任务要求: 请把下列各行中从开头起直到包含“click(148, 64)”的那一行（含该行）写成编号列表，空行不计入。

文本及项目位置条目
┄┄┄┄┄┄┄┄┄┄

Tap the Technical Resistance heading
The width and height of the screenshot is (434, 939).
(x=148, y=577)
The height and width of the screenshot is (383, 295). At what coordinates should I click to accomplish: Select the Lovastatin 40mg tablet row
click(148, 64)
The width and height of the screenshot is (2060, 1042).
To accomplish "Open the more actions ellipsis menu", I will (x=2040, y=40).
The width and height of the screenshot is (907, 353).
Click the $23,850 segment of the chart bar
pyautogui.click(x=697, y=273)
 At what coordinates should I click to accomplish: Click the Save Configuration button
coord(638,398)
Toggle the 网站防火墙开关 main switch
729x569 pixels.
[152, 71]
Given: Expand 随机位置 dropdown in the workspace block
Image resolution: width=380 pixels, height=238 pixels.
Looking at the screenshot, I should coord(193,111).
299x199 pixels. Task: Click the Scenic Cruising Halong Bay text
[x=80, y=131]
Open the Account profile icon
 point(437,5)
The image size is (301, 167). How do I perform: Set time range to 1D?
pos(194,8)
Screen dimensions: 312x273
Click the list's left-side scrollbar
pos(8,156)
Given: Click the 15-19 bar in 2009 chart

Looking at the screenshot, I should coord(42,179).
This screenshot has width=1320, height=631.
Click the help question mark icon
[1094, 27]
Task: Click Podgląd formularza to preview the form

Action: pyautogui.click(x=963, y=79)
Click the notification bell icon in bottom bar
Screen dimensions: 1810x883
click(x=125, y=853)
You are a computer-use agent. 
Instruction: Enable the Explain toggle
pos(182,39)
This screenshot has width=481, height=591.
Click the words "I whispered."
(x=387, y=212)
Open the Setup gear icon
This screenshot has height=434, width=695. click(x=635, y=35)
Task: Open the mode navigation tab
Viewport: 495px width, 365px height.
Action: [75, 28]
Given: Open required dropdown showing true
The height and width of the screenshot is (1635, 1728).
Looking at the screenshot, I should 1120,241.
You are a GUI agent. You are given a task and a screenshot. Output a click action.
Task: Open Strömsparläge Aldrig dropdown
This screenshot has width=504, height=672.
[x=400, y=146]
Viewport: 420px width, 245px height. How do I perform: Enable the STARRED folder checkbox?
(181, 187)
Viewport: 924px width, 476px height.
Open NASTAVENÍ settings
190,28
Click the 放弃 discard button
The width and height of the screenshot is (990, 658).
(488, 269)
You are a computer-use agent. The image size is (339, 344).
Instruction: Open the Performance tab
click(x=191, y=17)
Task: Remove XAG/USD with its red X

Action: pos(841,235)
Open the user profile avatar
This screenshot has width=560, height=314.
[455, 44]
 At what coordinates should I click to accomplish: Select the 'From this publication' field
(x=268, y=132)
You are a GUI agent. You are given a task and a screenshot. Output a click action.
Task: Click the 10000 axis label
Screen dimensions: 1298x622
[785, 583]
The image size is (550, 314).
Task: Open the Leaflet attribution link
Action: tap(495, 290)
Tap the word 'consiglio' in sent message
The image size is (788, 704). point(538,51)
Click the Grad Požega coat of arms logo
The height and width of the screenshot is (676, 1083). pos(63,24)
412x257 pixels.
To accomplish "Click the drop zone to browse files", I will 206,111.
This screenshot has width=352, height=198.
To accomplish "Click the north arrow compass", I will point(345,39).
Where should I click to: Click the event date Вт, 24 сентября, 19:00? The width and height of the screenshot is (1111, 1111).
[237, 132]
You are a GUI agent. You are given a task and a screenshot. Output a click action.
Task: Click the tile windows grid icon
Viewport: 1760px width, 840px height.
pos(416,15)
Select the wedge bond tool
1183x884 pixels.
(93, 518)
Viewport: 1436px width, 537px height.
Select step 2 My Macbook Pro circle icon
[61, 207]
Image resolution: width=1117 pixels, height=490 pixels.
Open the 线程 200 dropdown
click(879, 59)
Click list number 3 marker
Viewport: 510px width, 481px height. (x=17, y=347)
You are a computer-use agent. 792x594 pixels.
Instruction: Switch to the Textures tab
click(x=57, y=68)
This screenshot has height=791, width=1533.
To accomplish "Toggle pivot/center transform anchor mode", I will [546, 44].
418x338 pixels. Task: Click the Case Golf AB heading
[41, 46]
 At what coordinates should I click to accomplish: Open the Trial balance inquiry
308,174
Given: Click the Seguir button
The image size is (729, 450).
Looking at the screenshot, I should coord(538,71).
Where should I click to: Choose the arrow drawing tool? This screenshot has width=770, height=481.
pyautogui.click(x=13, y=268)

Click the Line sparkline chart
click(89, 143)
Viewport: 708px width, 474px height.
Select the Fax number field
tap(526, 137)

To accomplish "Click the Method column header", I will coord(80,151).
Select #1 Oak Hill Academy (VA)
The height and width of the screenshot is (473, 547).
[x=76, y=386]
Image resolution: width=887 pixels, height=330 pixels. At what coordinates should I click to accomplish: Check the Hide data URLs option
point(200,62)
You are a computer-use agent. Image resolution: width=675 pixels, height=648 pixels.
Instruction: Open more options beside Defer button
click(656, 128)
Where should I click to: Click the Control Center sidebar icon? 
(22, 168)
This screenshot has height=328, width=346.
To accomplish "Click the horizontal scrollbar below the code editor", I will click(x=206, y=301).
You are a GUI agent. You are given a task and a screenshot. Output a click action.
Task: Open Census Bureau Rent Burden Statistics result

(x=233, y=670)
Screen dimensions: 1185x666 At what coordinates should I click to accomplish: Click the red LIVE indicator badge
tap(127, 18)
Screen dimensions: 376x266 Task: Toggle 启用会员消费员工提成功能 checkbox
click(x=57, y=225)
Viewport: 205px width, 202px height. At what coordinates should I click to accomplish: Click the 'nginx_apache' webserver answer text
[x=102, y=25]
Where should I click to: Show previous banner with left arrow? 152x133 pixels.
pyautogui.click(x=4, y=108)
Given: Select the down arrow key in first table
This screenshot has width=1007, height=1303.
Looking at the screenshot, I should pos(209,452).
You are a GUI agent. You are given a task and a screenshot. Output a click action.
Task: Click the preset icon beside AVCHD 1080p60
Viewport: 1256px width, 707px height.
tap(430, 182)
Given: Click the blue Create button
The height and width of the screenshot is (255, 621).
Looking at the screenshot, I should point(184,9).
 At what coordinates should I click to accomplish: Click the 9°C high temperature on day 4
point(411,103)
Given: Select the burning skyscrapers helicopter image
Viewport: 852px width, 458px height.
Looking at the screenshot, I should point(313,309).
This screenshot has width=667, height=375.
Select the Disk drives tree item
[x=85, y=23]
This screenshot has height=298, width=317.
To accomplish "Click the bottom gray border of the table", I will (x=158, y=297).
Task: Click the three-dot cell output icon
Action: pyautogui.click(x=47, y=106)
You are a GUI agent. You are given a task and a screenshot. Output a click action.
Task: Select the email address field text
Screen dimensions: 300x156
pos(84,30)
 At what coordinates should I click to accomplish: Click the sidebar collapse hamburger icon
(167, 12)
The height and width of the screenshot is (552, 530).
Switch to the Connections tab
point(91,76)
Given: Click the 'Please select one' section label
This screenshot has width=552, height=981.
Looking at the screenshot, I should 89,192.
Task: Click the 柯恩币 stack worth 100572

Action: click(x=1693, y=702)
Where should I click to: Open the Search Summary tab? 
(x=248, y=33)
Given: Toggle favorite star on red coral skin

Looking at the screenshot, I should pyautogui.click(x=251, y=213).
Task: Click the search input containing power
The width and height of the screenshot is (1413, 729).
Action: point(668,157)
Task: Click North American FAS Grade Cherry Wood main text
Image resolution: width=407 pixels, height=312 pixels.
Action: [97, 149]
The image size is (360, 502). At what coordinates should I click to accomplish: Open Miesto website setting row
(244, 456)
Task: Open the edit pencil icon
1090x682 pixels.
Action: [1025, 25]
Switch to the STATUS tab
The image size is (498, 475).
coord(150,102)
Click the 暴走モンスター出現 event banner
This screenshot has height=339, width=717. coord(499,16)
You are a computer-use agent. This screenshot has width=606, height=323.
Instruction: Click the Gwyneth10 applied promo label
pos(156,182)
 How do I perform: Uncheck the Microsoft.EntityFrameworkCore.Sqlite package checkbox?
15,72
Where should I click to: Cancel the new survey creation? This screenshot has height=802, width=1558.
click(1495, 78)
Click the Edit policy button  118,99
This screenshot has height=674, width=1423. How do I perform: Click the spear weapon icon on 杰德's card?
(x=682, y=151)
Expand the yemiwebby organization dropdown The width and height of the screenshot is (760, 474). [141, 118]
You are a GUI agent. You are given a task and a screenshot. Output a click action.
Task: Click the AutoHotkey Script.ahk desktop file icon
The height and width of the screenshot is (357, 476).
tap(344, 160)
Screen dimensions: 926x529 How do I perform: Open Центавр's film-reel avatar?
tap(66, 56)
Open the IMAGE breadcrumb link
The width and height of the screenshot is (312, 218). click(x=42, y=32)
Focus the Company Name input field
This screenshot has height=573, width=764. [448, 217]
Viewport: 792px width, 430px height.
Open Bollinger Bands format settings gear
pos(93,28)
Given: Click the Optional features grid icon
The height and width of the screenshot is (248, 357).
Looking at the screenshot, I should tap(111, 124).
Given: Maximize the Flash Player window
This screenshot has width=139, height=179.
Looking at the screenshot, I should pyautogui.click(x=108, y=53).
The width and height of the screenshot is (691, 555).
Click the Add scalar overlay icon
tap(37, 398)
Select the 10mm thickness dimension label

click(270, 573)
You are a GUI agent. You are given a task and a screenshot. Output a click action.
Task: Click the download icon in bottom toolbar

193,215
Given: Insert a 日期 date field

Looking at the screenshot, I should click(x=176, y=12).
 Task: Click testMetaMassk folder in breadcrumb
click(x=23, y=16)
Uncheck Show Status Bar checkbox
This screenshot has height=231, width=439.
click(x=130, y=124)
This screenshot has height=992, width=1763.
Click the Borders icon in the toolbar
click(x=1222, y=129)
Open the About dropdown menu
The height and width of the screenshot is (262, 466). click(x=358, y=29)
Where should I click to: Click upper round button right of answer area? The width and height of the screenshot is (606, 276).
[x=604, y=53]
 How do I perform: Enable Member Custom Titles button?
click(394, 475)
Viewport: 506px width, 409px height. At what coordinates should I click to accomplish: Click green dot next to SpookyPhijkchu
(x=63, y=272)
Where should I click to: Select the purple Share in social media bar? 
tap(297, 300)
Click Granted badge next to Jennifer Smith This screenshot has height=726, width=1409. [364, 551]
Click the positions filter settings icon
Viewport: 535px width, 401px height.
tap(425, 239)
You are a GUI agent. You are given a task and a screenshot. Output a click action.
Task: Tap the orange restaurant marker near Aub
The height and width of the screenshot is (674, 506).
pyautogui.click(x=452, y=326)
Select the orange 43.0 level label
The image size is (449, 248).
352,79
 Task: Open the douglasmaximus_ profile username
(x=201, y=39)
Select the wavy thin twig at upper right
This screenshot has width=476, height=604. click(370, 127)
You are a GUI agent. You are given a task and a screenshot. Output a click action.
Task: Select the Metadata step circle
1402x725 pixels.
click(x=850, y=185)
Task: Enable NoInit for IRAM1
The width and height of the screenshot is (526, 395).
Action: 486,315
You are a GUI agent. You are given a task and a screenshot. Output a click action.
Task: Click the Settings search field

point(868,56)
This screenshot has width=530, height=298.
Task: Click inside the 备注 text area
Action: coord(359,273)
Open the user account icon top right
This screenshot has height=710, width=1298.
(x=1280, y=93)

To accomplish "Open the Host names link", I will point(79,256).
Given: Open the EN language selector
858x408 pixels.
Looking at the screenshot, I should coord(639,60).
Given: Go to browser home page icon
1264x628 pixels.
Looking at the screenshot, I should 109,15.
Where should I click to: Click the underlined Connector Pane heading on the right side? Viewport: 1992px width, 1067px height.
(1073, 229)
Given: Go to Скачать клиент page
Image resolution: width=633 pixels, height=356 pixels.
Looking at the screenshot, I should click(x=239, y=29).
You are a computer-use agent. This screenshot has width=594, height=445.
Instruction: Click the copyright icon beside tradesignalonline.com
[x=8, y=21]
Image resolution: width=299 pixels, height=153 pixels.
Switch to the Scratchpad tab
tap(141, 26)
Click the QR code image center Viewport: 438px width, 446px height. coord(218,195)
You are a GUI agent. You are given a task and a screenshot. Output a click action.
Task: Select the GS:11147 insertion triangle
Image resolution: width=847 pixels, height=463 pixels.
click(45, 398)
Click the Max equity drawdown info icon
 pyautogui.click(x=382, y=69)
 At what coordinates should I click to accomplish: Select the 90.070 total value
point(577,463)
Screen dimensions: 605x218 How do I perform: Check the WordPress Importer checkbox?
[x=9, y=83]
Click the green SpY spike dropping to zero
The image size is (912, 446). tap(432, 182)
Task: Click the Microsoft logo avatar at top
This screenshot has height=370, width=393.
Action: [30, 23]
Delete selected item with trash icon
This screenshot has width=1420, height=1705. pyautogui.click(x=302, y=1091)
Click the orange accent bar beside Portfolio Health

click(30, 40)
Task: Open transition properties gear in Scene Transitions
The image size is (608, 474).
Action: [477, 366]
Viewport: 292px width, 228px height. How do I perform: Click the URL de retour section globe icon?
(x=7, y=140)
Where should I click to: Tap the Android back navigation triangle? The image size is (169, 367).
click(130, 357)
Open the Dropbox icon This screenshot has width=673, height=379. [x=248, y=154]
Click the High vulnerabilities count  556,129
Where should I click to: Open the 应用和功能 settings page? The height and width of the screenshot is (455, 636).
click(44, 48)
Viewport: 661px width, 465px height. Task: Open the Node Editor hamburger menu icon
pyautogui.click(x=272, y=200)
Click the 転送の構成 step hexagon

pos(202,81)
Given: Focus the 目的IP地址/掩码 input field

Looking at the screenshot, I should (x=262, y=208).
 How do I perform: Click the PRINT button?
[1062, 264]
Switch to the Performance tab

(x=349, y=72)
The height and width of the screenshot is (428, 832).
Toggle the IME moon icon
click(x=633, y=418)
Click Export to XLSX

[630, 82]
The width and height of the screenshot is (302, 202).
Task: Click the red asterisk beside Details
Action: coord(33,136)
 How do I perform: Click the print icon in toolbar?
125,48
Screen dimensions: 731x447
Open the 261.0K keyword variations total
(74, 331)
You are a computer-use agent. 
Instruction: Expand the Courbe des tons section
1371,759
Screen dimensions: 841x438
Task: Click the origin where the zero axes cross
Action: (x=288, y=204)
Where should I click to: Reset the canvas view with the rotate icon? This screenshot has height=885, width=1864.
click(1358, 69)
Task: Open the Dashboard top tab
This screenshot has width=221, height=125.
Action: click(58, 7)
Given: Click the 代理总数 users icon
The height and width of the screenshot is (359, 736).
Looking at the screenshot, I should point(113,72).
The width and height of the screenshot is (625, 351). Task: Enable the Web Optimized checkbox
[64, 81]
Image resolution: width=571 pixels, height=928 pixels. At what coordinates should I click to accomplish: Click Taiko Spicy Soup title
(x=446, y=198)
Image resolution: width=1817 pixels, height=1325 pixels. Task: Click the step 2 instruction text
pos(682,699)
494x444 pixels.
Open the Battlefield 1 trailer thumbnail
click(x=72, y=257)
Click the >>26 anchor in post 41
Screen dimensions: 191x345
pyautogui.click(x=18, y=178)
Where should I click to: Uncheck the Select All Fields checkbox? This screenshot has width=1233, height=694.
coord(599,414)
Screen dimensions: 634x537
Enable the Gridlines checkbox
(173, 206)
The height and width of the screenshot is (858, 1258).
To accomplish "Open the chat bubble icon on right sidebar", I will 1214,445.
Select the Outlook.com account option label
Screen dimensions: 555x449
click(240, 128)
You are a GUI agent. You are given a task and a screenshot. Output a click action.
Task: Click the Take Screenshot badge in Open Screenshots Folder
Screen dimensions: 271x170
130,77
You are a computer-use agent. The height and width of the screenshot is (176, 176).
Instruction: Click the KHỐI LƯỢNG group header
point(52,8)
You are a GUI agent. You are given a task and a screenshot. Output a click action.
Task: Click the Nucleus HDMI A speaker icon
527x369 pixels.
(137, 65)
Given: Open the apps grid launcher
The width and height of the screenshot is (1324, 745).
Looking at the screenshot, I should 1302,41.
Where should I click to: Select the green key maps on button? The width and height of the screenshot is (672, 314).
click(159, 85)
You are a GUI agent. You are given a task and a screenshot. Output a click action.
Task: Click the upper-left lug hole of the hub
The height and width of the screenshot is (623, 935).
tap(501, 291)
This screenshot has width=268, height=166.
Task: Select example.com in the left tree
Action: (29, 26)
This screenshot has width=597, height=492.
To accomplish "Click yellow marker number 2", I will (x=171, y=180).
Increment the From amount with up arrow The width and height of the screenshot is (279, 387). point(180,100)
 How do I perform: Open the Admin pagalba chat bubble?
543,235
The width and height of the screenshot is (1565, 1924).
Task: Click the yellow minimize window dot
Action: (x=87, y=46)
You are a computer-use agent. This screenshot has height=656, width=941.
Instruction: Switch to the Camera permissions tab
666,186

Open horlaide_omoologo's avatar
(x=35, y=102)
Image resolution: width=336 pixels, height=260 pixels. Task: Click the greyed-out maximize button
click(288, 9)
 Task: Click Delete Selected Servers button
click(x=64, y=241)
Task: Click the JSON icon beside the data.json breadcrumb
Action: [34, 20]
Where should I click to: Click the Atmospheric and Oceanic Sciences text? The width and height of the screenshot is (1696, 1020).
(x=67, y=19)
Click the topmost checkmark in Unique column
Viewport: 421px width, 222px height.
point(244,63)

┄┄┄┄┄┄┄┄┄┄

练习答案:
1. Tap the Technical Resistance heading
2. The width and height of the screenshot is (434, 939).
3. (x=148, y=577)
4. The height and width of the screenshot is (383, 295). At what coordinates should I click to accomplish: Select the Lovastatin 40mg tablet row
5. click(148, 64)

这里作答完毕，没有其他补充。